_Supplied material_
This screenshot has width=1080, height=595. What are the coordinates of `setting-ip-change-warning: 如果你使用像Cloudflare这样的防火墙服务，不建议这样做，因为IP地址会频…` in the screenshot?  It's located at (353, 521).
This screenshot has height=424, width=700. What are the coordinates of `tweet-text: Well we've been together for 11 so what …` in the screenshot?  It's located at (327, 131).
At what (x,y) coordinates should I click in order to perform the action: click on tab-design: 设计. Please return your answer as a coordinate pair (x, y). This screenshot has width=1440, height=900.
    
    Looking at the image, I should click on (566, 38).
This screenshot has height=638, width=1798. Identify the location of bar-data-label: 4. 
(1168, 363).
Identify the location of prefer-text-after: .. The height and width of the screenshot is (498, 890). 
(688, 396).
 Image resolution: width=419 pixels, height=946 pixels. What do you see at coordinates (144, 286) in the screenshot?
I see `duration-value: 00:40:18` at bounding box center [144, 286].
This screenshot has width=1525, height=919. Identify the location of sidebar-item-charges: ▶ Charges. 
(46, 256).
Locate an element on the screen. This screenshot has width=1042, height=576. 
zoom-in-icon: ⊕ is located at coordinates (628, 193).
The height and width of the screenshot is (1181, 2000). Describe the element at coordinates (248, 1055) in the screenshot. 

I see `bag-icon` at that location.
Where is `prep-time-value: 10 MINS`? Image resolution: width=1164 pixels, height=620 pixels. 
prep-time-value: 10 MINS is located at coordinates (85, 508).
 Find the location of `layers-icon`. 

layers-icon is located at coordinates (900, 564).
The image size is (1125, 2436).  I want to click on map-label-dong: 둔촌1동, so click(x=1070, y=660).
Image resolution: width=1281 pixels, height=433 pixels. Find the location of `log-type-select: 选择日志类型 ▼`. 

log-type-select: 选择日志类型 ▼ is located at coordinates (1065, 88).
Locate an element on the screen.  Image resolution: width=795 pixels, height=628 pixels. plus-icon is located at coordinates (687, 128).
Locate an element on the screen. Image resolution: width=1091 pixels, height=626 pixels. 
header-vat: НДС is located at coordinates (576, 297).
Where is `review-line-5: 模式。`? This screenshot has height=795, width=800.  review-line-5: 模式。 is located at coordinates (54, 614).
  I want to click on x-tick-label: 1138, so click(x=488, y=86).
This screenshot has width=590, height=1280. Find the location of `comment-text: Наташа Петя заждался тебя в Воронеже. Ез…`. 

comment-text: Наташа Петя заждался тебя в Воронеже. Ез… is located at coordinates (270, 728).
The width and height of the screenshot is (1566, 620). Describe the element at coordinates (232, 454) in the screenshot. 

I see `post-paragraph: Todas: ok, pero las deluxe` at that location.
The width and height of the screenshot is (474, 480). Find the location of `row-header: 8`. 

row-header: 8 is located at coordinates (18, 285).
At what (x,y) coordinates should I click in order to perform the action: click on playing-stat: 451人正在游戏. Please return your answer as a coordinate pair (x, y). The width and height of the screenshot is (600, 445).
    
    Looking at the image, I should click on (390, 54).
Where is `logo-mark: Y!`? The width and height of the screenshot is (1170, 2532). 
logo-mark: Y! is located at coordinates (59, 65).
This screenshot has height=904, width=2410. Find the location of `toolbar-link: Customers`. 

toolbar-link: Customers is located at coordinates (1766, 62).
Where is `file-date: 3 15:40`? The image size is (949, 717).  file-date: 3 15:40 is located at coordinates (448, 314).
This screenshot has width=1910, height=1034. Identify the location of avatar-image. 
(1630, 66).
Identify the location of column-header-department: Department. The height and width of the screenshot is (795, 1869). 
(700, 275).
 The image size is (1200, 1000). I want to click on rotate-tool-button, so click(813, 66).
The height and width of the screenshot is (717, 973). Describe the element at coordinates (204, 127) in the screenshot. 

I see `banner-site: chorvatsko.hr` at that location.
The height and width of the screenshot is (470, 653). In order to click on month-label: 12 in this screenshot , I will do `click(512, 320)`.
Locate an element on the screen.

_Work to complete_
Present every line of the listing above as a Markdown table with the columns Number and Entry, skipping blank lines.

_Task result_
| Number | Entry |
|---|---|
| 1 | This screenshot has width=1080, height=595. What are the coordinates of `setting-ip-change-warning: 如果你使用像Cloudflare这样的防火墙服务，不建议这样做，因为IP地址会频…` in the screenshot?  It's located at (353, 521). |
| 2 | This screenshot has height=424, width=700. What are the coordinates of `tweet-text: Well we've been together for 11 so what …` in the screenshot?  It's located at (327, 131). |
| 3 | At what (x,y) coordinates should I click in order to perform the action: click on tab-design: 设计. Please return your answer as a coordinate pair (x, y). This screenshot has width=1440, height=900. |
| 4 |     Looking at the image, I should click on (566, 38). |
| 5 | This screenshot has height=638, width=1798. Identify the location of bar-data-label: 4.  |
| 6 | (1168, 363). |
| 7 | Identify the location of prefer-text-after: .. The height and width of the screenshot is (498, 890).  |
| 8 | (688, 396). |
| 9 |  Image resolution: width=419 pixels, height=946 pixels. What do you see at coordinates (144, 286) in the screenshot? |
| 10 | I see `duration-value: 00:40:18` at bounding box center [144, 286]. |
| 11 | This screenshot has width=1525, height=919. Identify the location of sidebar-item-charges: ▶ Charges.  |
| 12 | (46, 256). |
| 13 | Locate an element on the screen. This screenshot has width=1042, height=576.  |
| 14 | zoom-in-icon: ⊕ is located at coordinates (628, 193). |
| 15 | The height and width of the screenshot is (1181, 2000). Describe the element at coordinates (248, 1055) in the screenshot.  |
| 16 | I see `bag-icon` at that location. |
| 17 | Where is `prep-time-value: 10 MINS`? Image resolution: width=1164 pixels, height=620 pixels.  |
| 18 | prep-time-value: 10 MINS is located at coordinates (85, 508). |
| 19 |  Find the location of `layers-icon`.  |
| 20 | layers-icon is located at coordinates (900, 564). |
| 21 | The image size is (1125, 2436).  I want to click on map-label-dong: 둔촌1동, so click(x=1070, y=660). |
| 22 | Image resolution: width=1281 pixels, height=433 pixels. Find the location of `log-type-select: 选择日志类型 ▼`.  |
| 23 | log-type-select: 选择日志类型 ▼ is located at coordinates (1065, 88). |
| 24 | Locate an element on the screen.  Image resolution: width=795 pixels, height=628 pixels. plus-icon is located at coordinates (687, 128). |
| 25 | Locate an element on the screen. Image resolution: width=1091 pixels, height=626 pixels.  |
| 26 | header-vat: НДС is located at coordinates (576, 297). |
| 27 | Where is `review-line-5: 模式。`? This screenshot has height=795, width=800.  review-line-5: 模式。 is located at coordinates (54, 614). |
| 28 |   I want to click on x-tick-label: 1138, so click(x=488, y=86). |
| 29 | This screenshot has width=590, height=1280. Find the location of `comment-text: Наташа Петя заждался тебя в Воронеже. Ез…`.  |
| 30 | comment-text: Наташа Петя заждался тебя в Воронеже. Ез… is located at coordinates (270, 728). |
| 31 | The width and height of the screenshot is (1566, 620). Describe the element at coordinates (232, 454) in the screenshot.  |
| 32 | I see `post-paragraph: Todas: ok, pero las deluxe` at that location. |
| 33 | The width and height of the screenshot is (474, 480). Find the location of `row-header: 8`.  |
| 34 | row-header: 8 is located at coordinates (18, 285). |
| 35 | At what (x,y) coordinates should I click in order to perform the action: click on playing-stat: 451人正在游戏. Please return your answer as a coordinate pair (x, y). The width and height of the screenshot is (600, 445). |
| 36 |     Looking at the image, I should click on (390, 54). |
| 37 | Where is `logo-mark: Y!`? The width and height of the screenshot is (1170, 2532).  |
| 38 | logo-mark: Y! is located at coordinates (59, 65). |
| 39 | This screenshot has height=904, width=2410. Find the location of `toolbar-link: Customers`.  |
| 40 | toolbar-link: Customers is located at coordinates (1766, 62). |
| 41 | Where is `file-date: 3 15:40`? The image size is (949, 717).  file-date: 3 15:40 is located at coordinates (448, 314). |
| 42 | This screenshot has width=1910, height=1034. Identify the location of avatar-image.  |
| 43 | (1630, 66). |
| 44 | Identify the location of column-header-department: Department. The height and width of the screenshot is (795, 1869).  |
| 45 | (700, 275). |
| 46 |  The image size is (1200, 1000). I want to click on rotate-tool-button, so click(813, 66). |
| 47 | The height and width of the screenshot is (717, 973). Describe the element at coordinates (204, 127) in the screenshot.  |
| 48 | I see `banner-site: chorvatsko.hr` at that location. |
| 49 | The height and width of the screenshot is (470, 653). In order to click on month-label: 12 in this screenshot , I will do `click(512, 320)`. |
| 50 | Locate an element on the screen. |